## Description of the task:
Collect each line of the records containing the string "computer".

+++

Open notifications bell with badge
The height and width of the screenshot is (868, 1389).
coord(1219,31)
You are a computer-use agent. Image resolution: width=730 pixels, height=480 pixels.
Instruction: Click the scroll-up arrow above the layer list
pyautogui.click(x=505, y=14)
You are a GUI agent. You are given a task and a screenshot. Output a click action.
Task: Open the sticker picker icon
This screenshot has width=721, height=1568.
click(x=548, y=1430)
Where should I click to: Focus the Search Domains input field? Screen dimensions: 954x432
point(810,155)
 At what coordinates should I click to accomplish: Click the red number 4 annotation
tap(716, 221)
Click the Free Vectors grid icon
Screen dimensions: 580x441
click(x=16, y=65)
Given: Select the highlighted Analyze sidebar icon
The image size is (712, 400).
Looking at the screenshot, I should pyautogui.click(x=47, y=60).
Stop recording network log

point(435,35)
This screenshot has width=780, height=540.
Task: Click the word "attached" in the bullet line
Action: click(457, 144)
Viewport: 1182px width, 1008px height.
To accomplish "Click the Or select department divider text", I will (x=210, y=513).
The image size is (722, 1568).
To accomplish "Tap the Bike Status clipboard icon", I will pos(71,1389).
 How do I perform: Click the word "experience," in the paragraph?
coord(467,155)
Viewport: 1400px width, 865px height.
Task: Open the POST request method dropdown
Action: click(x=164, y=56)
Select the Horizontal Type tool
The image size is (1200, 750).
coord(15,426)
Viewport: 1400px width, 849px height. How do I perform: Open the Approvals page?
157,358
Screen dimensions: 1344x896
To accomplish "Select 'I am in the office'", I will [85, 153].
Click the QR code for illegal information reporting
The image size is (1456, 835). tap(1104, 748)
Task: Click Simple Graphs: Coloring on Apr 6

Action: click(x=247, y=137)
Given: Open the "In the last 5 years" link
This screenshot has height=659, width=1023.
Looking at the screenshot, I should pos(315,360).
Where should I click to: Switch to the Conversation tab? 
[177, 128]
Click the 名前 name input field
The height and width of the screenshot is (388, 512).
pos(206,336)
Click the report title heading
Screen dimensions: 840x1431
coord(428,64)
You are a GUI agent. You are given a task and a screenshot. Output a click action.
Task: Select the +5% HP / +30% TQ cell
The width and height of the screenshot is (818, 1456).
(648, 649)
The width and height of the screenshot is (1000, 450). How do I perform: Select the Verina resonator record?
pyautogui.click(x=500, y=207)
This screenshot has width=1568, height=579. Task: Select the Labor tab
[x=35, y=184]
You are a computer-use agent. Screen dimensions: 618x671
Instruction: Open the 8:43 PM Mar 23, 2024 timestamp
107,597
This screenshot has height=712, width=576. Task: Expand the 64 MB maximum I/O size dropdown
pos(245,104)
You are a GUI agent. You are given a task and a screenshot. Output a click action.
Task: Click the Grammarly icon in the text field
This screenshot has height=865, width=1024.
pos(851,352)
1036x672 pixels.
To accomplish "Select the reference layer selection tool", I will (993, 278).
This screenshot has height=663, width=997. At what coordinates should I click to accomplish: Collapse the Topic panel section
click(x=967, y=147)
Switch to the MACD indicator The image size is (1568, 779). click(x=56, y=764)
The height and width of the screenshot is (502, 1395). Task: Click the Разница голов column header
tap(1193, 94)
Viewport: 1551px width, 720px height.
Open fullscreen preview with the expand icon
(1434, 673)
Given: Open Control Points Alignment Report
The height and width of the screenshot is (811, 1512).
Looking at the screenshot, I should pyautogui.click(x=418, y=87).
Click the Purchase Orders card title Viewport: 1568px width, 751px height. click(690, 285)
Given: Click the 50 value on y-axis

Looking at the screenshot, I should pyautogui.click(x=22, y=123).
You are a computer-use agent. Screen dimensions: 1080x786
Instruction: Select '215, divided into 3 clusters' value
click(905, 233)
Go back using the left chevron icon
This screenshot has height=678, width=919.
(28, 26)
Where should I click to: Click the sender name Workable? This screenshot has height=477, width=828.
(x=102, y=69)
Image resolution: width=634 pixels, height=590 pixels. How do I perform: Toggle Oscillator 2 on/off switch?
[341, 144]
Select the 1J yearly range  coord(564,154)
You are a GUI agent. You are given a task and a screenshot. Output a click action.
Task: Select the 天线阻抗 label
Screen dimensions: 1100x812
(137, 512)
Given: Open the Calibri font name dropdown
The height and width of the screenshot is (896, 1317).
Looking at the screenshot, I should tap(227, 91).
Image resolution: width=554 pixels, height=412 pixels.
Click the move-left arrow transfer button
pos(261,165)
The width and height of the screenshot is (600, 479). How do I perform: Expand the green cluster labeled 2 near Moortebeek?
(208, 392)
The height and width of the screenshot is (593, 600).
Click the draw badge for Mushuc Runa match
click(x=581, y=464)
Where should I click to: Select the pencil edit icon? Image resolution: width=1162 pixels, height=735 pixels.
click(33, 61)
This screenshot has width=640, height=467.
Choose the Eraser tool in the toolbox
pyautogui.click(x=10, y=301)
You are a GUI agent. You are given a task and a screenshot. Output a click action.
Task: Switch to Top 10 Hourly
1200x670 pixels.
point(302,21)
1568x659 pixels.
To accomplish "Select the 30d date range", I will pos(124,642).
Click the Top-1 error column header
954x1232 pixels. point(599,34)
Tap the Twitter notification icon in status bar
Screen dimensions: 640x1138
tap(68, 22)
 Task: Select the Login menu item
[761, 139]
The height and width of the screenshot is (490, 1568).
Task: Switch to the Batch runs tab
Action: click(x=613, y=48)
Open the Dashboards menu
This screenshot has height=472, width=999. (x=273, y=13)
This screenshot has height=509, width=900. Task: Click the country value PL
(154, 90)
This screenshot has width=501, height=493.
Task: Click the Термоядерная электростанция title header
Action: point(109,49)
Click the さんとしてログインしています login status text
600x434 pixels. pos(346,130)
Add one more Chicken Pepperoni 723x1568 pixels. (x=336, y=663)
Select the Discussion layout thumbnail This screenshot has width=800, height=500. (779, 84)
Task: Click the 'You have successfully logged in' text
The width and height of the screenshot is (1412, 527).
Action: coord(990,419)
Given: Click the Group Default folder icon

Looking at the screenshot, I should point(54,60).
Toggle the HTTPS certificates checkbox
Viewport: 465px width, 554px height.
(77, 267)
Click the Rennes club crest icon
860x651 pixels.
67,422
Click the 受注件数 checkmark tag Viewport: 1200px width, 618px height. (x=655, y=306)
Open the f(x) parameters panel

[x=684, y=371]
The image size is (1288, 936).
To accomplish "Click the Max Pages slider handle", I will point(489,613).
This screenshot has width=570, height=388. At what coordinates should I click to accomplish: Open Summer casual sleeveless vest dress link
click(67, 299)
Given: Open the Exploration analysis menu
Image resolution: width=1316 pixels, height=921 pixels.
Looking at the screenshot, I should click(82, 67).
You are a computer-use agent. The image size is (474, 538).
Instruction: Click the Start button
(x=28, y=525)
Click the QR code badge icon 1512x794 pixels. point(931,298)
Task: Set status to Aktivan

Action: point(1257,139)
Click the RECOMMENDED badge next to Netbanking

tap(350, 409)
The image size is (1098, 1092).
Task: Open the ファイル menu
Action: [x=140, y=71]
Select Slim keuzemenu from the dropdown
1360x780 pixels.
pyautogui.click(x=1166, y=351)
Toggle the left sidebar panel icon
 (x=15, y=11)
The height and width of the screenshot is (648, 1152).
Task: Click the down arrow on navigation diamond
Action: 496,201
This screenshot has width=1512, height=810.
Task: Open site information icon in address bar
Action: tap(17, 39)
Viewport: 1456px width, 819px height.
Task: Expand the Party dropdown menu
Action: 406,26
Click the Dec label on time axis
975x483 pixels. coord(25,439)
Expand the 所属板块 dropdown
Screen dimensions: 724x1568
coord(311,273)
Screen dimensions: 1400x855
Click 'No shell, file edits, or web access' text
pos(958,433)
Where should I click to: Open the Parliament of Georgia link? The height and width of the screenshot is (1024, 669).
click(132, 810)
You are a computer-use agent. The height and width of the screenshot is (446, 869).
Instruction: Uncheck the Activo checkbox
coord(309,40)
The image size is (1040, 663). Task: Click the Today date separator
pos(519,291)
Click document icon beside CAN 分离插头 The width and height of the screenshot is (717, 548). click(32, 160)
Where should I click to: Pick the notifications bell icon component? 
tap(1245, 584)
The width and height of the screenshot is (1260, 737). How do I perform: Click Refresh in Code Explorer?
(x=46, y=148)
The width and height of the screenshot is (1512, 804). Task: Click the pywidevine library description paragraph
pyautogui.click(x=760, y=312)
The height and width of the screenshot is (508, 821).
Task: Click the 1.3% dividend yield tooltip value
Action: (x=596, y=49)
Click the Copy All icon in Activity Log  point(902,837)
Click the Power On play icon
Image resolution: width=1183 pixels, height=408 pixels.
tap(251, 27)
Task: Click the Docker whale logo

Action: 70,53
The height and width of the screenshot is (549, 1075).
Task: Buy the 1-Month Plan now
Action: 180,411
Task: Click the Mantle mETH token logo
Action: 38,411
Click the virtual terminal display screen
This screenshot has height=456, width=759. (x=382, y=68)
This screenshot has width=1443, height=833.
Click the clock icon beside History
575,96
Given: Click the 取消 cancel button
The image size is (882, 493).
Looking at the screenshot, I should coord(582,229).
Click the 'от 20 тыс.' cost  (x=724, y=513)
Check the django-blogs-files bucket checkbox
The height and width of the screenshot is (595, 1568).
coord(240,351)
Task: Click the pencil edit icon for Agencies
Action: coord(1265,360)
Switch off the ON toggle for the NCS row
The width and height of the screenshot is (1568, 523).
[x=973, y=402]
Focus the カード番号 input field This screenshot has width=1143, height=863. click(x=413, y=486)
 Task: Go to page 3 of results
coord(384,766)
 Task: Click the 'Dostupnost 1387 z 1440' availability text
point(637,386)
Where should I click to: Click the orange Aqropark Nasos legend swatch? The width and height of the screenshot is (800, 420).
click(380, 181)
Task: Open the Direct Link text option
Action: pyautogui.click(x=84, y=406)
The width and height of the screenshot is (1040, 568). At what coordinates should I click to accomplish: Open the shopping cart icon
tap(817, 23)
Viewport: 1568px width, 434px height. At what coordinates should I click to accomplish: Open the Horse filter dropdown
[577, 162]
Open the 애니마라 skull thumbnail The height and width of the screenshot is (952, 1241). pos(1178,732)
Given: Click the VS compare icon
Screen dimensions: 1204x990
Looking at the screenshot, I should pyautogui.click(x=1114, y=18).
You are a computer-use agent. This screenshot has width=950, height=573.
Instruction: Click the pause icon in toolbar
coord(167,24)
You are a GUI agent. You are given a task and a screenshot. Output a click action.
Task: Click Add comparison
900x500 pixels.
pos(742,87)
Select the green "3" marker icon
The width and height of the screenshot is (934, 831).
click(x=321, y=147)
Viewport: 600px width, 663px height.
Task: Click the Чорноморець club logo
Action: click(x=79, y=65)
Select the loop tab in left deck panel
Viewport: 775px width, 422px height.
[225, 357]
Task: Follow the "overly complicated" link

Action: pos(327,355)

+++

## Answer below:
You are a computer-use agent. Image resolution: width=730 pixels, height=480 pixels.
You are a computer-use agent. Screen dimensions: 618x671
You are a computer-use agent. Screen dimensions: 1080x786
You are a computer-use agent. The image size is (474, 538).
You are a computer-use agent. The height and width of the screenshot is (446, 869).
You are a computer-use agent. This screenshot has width=950, height=573.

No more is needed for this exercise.